Shelf Life
Tears to Fears

by Erin Finnegan, Dec 21st 2009

I was just listening to WOXY's Holiday Mixer on internet radio, and I heard an amazing cover of a song I'd never heard before! Apparently, Harvey Danger has more than one song, and at some point recorded the single “Sometimes You Have to Work on Christmas,” about working at a movie theater on Christmas Day. The considerably more cheerful cover I heard was by The Long Winters. In high school, I worked at a movie theater, but I can't remember if I worked on Christmas Day. This column is dedicated to everyone who has to work that day, and to those of you collecting unemployment because you are not owed holiday pay by your former employer!

This week I found some pleasant surprises among my low expectations.

I read a couple chapters of the Bamboo Blade manga in Yen Plus and I wasn't particularly interested. It was a pleasant surprise to find out that this anime series is really decent. I'm not saying it knocked my socks off, and maybe my expectations were too low for this one, so I was surprised to find this a very pleasant rental. I mean, if I was renting this on Netflix, I would be pleased.

This is a story about a high school kendo team. I'm kind of a sucker for sports stories, since I ran cross country and track in high school. I don't know that much about kendo. Fortunately, the series provides just enough information at the right times to keep things interesting.

Kojirou is a part-time teacher and kendo coach who's starving—he's literally borrowing money from students between paychecks. A teacher friend and old kendo buddy promises him one year of free sushi at his dad's shop if Kojirou's girl's kendo team can beat his school's team. Unfortunately, most of Kojirou's team graduated last year. Only the cheerfully hardcore Kirino remains, so it's up to her to recruit new members, and she doesn't know about the bet.

What's weird is that the faceoff happens not at the end of the series, but in episode five. After the bet, there are more plot points and developments, with plenty of character-based twists and turns that are refreshingly unpredictable.

Coach Kojirou and a freshman named Tama end up being the dual protagonists of the series. The super-talented Tama grew up in a dojo and regularly beats old men at kendo, but in the classroom, she's shy and withdrawn. At first, she doesn't want to join the team out of what seems like apathy. Tama also watches a lot of anime and tokusatsu, which I thought was a cop-out at first (nowadays you've got to have a token otaku character), but she won me over eventually. Making such a passive character interesting is hard to write. Tama's intensity in matches and her new found friends make her an interesting character.

Before I watched Bamboo Blade, I was worried it might turn out like a harem title. I don't mean to say harem shows can't be good, or that every harem follows this rule, but my big problem with harems is that the girl characters are sometimes just archetypes without really having personalities, like in Sister Princess or Magikano. Bamboo Blade does the exact opposite; every character is developed, and we see how her unique personality affects her kendo matches. The opposing team's characters in particular are well rounded, despite their brief introductions. For example, one girl is so depressed from a fight with her boyfriend, she's losing her match abysmally… then she gets a text message apology and her game is back on! I thought that was very true to high school sports, where young athletes have a hard time leaving their troubles at the door during competitions.

◆ EXERCISE TASKS
a. Name every Bamboo Blade character who is mentioned by name in the Shelf Life column.
b. Write the next part of the Shelf Life column, starting right after its last sentence.

◆ DATASET EXTRACT
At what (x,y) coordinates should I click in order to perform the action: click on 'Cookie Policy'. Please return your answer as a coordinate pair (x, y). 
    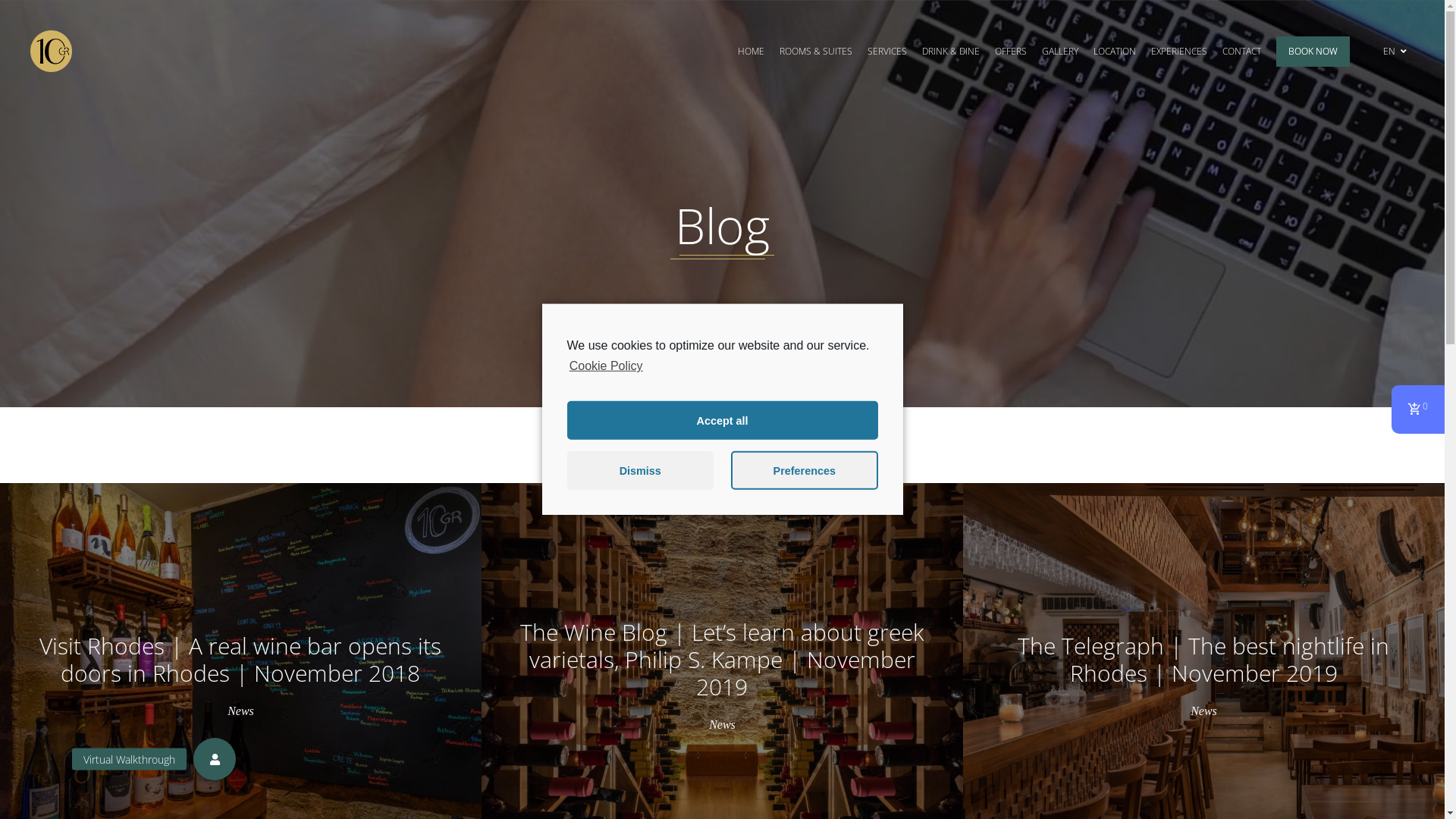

◆ OUTPUTS IN ORDER
a. Kojirou, Kirino, Tama

b.
Kirino has a personality that's kind of grating for the first two episodes, and her shrill dubbed voice makes her nearly unbearable, but fortunately she calms down quickly and fades out of the spotlight. Everyone else on the dub sound reasonably like their Japanese counterparts.

It's kind of annoying that this set is only the first half of the series. There are no real extras to speak of. This might be more Shelf Worthy if it were the whole series, but honestly, it's the kind of show I'll only watch once. It makes me want to watch J-dramas about girls' kendo teams.[TOP]

It's too bad the characters in Blue Drop didn't take up kendo, because they would've found it really useful in the imminent alien invasion. To be honest, if you reversed all the genders in Blue Drop, I'd be much more interested in it.

This series follows Mari, a girl whose parents were killed along with everyone on her home island in a crazy freak typhoon under mysterious circumstances (probably aliens). Mari can't remember the tragedy, and has been raised by her grandmother. As the series opens she enrolls in an all-girl boarding school, which is difficult as she's been homeschooled until now.

The series gets off to an interesting start. Mari's new roommate, Hagino, immediately tries to strangle her to death. I had some bad roommates in college, but none of them tried to kill me! (At least not in the first five minutes.) Instead of telling the R.A., or talking about it to anyone (Holy sh*t! Call the cops!), Mari doesn't mention the strangling incident and ends up having to sit next to Hagino in class. That's pretty rough luck.

At first glance, Blue Drop seems to be two wildly unrelated anime series stitched together badly into one mediocre show. The A plot focuses on Mari and Hagino having spats like shojo love interests. The B plot is about some all-female aliens hanging out on huge CG battleship/submarine thingies in Earth's oceans, undetected. There's some alien in-fighting, some lesbian revenge, and some plotting to take over the Earth. At the end of the series, the two plots finally collide. The A and B plot even look very different; the color palette on board the alien ships is warm and bright, with a lot of CG. The palette for the school scenes is muted and realistic. If you were watching this broadcast, you could easily think you changed the channel by accident. Did I mention the hot lesbian invaders' uniforms happen to be all-white swimsuits?

I've never read The Last Uniform (that's uniform, not unicorn), but it's my understanding that it belongs to a genre of manga aimed at male readers about idealized female friendships walking the boundary of homosexuality - in other words, yuri for dudes. I think Blue Drop belongs firmly in this genre. Will Hagino and Mari's friendship turn into something more?

Most of the yuri I've seen is not the yuri I'd like to see. I want to see realistic girls involved in non-tragic romance. For example, I really enjoyed the manga Rica 'tte Kanji!?, because it's about lesbians in real life, and it's funny. I also enjoy Hayate X Blade, a sword-fighting comedy where lesbianism is just a matter of fact. The girls of Kaio Academy in Blue Drop are idealized girls. I think High School Girls is the only series where an all-girl school is explored with an enjoyable sense of reality. Brother, Dear Brother is crazy, but I think it may also be a more realistic all girl school than something like Strawberry Panic!.

Hagino turns out to be an alien (you find out in episode one or two, so this is hardly a spoiler). Is Mari's otherworldly romance bound for a tragic end? They can't be together because she's an alien, but the tragic ending I'm trying hard not to spoil seems symbolic; it's more like they can't be together because they're gay.

There is no dub, and no extras. The trailers I'd seen for this on other Sentai Filmworks releases were just long pans of the CG battleship, but clearly they should've focused on the yuri.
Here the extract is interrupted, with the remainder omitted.